For fertilization he said we do not need ICSI (where they take an individual sperm in a needle and inject it into an egg) this time. Some believe that ICSI is “better”, but in reality, it isn’t necessarily better for everyone. If you don’t have MFI (male factor infertility), then ICSI is not needed. He said that most often they will ICSI your best follicles leaving the lower quality follicles to fertilize on their own. For me this could be part of the problem. I had more embryos fertilize on their own than I did with ICSI. I’m happy that we aren’t doing things that we don’t need. He was happy with Joe’s semen analyses that he’s had. I am definitely the problem, which is tough, but we have known that for a while. I am thrilled that we are doing some different things to try to solve this problem and beat this.
We will not be doing PGS/PGD at this time. He said that it’s very expensive and wouldn’t be a huge benefit to us. He did say that they have new technology recently approved by the FDA about 3 weeks ago called Eeva. Its non-invasive testing that is done to the embryos to aid in picking the best ones. What it basically does is flashes a beam of light into special incubators that the embryos are in every 90 seconds and they can watch the embryos develop much closer and pick the best ones. The only downside is they only have 3 incubators so they can only do this for 3 people at a time. He said we are great candidates for it, but it will depend on availability at the time of our cycle. Please cross your fingers that we will be able to use this technology. You even get a video of your embryos and get to see how they grew over the 3-5 days in the incubators. I think it’s awesome that they are so open to using such a new technology and I’m really hoping that we get to be part of it!

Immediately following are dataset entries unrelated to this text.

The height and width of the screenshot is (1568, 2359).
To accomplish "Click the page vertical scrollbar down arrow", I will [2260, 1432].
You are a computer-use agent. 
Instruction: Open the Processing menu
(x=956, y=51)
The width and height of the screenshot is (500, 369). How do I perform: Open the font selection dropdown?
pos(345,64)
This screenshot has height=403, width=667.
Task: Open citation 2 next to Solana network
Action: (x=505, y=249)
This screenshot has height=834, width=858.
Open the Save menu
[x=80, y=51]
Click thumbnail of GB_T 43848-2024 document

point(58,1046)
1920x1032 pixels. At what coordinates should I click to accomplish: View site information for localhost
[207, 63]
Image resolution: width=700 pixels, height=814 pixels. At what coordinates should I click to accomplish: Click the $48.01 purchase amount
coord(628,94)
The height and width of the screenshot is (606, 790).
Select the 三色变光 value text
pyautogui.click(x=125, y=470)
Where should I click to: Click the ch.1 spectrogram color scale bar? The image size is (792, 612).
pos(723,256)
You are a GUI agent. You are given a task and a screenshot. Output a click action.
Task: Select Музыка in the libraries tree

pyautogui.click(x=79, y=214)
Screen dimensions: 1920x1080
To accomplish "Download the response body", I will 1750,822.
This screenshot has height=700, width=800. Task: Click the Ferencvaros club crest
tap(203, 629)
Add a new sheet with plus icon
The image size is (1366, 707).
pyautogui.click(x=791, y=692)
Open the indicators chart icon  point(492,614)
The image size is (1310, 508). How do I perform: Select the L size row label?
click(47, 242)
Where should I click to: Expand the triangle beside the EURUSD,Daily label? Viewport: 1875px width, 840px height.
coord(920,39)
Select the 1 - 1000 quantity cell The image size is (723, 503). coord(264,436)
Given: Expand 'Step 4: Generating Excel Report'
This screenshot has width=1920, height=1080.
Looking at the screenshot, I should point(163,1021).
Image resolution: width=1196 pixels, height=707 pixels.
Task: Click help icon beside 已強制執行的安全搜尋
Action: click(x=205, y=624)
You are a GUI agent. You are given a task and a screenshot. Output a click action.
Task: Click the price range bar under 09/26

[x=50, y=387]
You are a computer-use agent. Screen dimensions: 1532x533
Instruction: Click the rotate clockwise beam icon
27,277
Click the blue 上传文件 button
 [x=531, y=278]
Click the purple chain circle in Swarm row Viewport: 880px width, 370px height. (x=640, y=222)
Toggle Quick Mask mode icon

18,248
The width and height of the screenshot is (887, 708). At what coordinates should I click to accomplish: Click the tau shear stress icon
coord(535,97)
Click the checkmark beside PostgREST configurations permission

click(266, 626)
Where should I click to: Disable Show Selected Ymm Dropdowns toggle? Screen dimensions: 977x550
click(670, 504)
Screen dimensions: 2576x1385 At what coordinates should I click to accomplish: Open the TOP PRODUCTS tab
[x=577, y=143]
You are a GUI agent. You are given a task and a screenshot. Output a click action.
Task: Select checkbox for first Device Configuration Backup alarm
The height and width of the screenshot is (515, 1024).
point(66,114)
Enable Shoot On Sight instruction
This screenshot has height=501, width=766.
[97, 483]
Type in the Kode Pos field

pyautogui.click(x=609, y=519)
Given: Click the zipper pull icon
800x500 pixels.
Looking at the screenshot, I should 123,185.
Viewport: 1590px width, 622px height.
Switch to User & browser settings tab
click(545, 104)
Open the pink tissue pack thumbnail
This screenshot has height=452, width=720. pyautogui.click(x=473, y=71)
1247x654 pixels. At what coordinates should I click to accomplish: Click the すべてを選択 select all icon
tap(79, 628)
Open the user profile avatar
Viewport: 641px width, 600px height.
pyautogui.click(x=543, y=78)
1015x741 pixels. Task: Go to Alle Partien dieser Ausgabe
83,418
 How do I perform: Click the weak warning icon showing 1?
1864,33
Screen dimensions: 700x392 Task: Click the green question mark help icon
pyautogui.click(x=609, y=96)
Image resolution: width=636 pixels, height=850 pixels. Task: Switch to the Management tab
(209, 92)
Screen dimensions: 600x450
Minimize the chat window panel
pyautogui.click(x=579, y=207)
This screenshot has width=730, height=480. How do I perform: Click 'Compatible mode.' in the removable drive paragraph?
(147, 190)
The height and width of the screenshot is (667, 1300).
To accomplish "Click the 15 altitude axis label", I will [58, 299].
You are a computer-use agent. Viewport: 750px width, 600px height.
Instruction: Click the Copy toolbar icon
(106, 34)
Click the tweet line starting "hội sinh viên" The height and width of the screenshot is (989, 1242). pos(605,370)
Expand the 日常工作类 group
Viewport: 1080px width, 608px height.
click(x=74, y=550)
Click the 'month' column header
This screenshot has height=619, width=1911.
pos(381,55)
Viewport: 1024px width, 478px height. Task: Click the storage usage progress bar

The last thing he asked me is why, if I already have 4 frozen embryos do I not want to use those first. I told him that I refuse to keep doing the same thing over and over. My previous doctor was not open to changing the protocol and did not seem to monitor some of the vital things that Dr. LdM thinks we should be watching. I told him that I was afraid that they would just push transferring 2 embryos on me and that is not something I’m open to at this time. I told him that after 3 failed IVF cycles and no changes to how things were being done that a second opinion and a fresh outlook were necessary, at least in my mind. He said that was fair and that he understood my concerns.
Joe and I are both really happy with Dr. LdM and are excited for what’s to come. I feel a lot better about things and I don’t feel nearly as anxious to get things started as I have been in the past. I’m not wishing my days away, I’m just taking things as they come. I think this 4 month break that we’ve been on has been such a blessing and what we really needed. This is what will hopefully work for me and my situation, everyone is different so I hope that no one takes any offense to anything that I’ve said in this post. Thank you all so much for following along and supporting us on this journey!